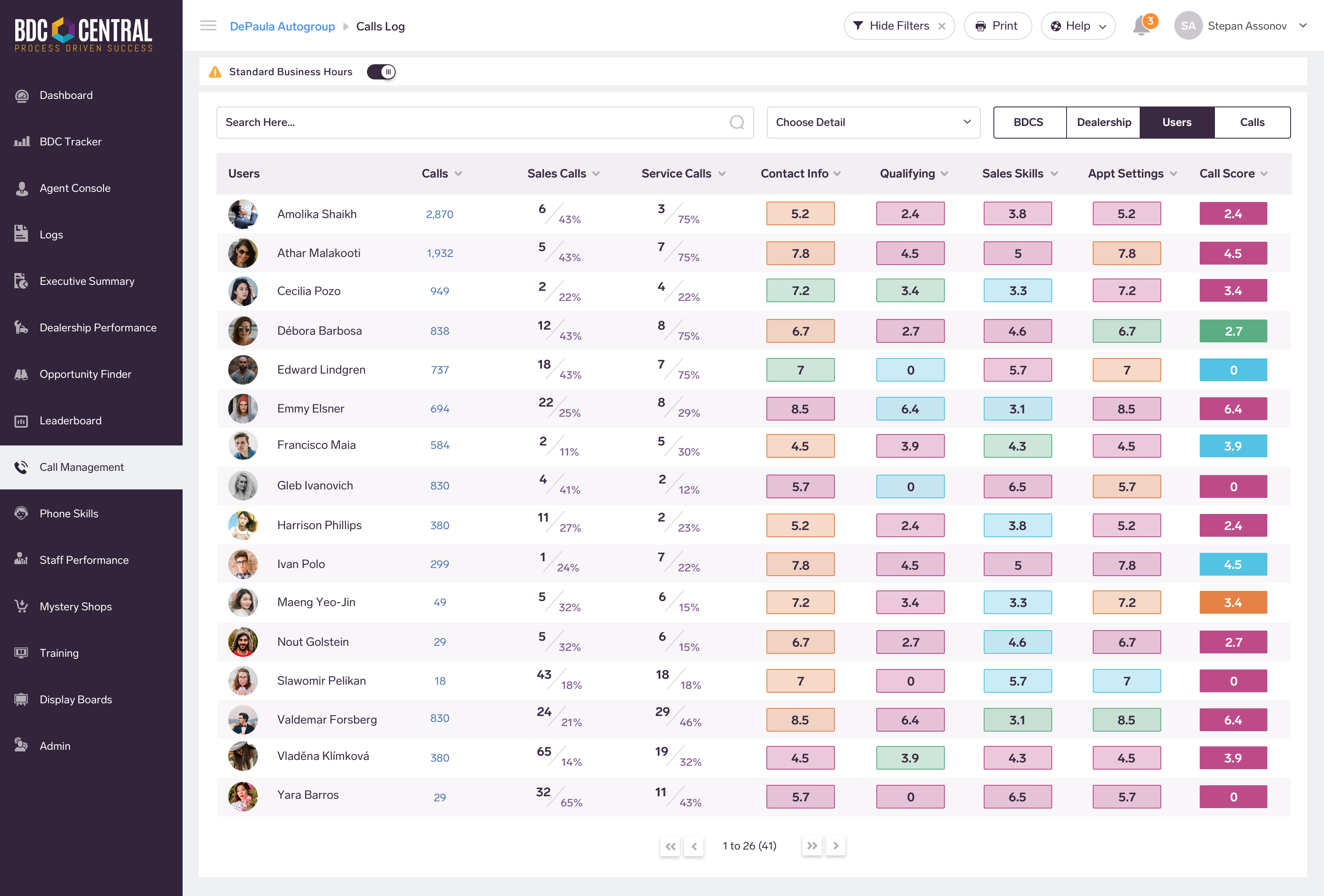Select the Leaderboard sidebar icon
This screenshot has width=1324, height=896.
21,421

...

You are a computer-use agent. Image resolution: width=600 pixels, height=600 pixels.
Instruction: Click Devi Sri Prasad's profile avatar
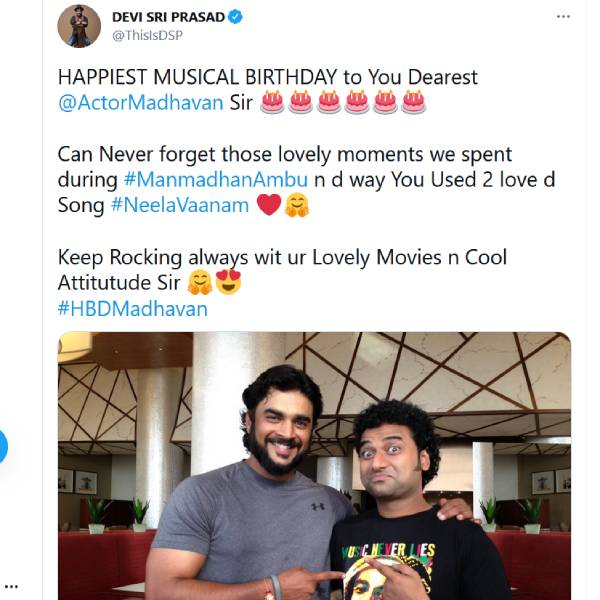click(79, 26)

» What to produce: Please format the lines between the one containing "You are a computer-use" and the one containing "click(79, 26)", inclusive, as a Markdown table with the columns Number and Record line, skipping blank lines and leaving the pictures out.

» Task output:
| Number | Record line |
|---|---|
| 1 | You are a computer-use agent. Image resolution: width=600 pixels, height=600 pixels. |
| 2 | Instruction: Click Devi Sri Prasad's profile avatar |
| 3 | click(79, 26) |